Jawablah pertanyaan berikut berdasarkan berita tentang pembubaran Deppen dan Depsos di bawah.
1. Berapa orang wakil pendemo dari Deppen yang bersedia ditemui Gus Dur?
2. Siapa yang memimpin delegasi tersebut?
3. Di mana pertemuan itu berlangsung?

#### Teks yang Disediakan
+===+

Republika Online edisi:
29 Oct 1999

JAKARTA -- Pembubaran Deppen dan Depsos berbuntut panjang. Kemarin ribuan
karyawan dua departemen itu datang mendemo Istana Negara menuntut
pertanggungjawaban Presiden Abdurrahman Wahid (Gus Dur) atas keputusannya
membubarkan kedua departemen tersebut.

Gus Dur kemudian bersedia menemui 10 orang yang mewakili pendemo dari
Deppen. Dalam rombongan itu terdapat (mantan) Dirjen Penerangan Umum (Penum)
Soedaryanto dan (mantan) Sekjen Deppen IGK Manila yang sekaligus memimpin
delegasi itu. Beberapa saat kemudian muncullah mantan Menpen Yunus Yosfiah.

Pembicaraan berjalan lancar pada awalnya. Kemudian perbincangan Presiden
dengan mantan tokoh Deppen memanas saat Yunus menyatakan bahwa dia tidak
mengerti bagaimana sampai Gus Dur mengambil keputusan pembubaran itu. Ia
bahkan menilai Gus Dur kurang arif karena di saat krisis justru menghapus
departemen yang karyawannya berjumlah 50.875. ''BP7 yang dibubarkan beberapa
waktu lalu sampai kini masalah karyawannya belum terselesaikan,'' katanya.

''Kami khawatir staf Bapak yang mengelola ini --mungkin di atas-- tetapi
tidak langsung turun ke bawah mengecek seperti apa sebenarnya kondisinya,
Pak. Maaf ini ...'' kata Yunus dengan intonasi suara yang sedikit keras.

Yunus yang pernah melontarkan gagasan pembubaran Deppen itu mengaku datang
ke Wisma Negara --tempat pertemuan itu-- atas inisiatif sendiri tanpa ada
yang mengundangnya. Apalagi keluarganya berkali-kali mendapat telepon gelap
karena penghapusan Deppen dikira gara-gara kebijakannya sewaktu menjadi
Menpen. Padahal, menurut dia, sampai saat ini tidak pernah ada konsep,
program, atau rencana untuk membubarkan Deppen secara bertahap, seperti
terjadi di Depsos.

+===+

#### Cuplikan Daftar
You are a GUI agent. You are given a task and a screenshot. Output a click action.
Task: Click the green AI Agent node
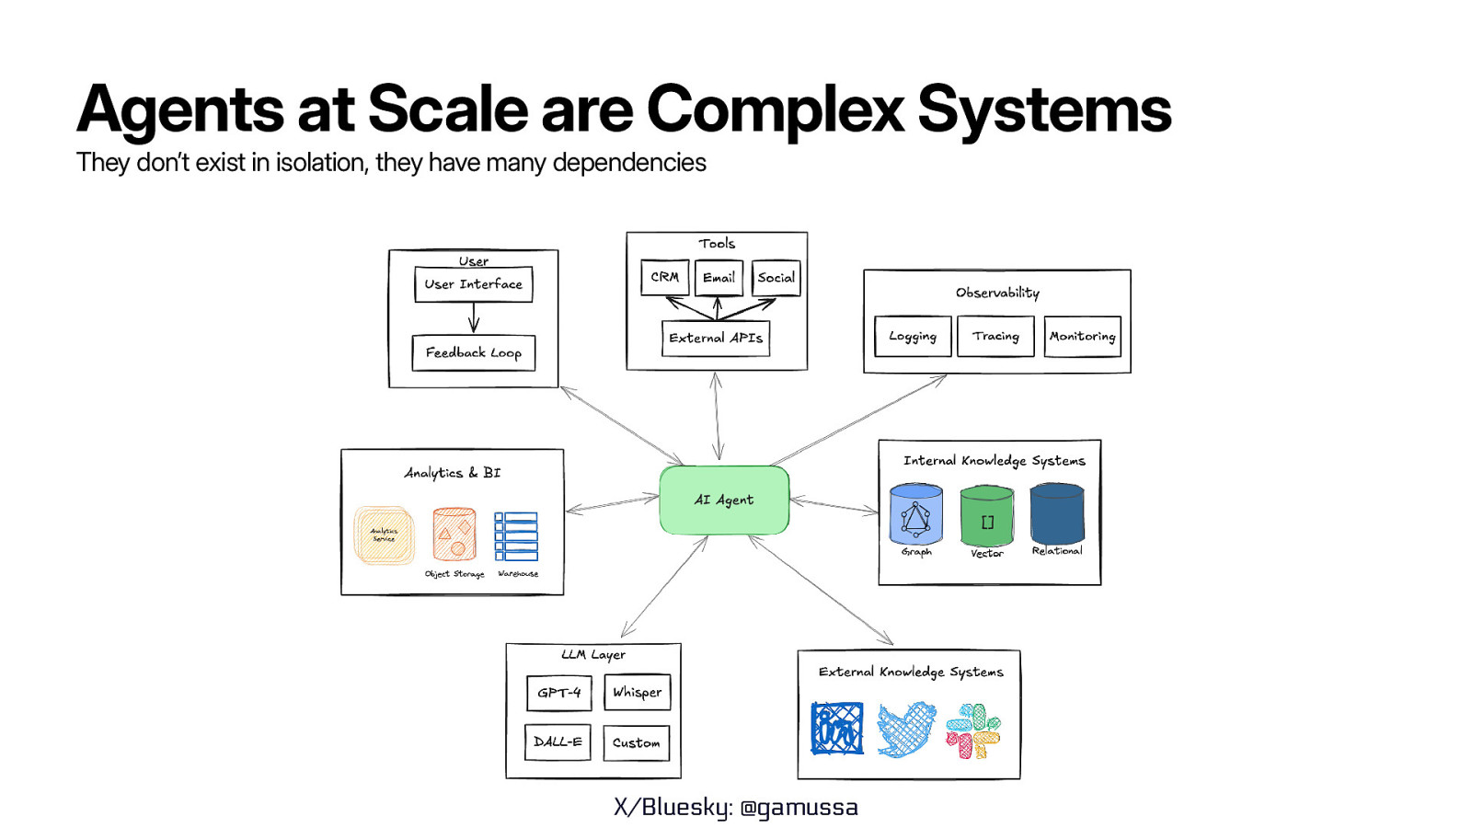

+===+

#### Hasil Jawaban
1. Gus Dur bersedia menemui 10 orang wakil pendemo dari Deppen.
2. Delegasi itu dipimpin oleh IGK Manila, (mantan) Sekjen Deppen.
3. Pertemuan itu berlangsung di Wisma Negara.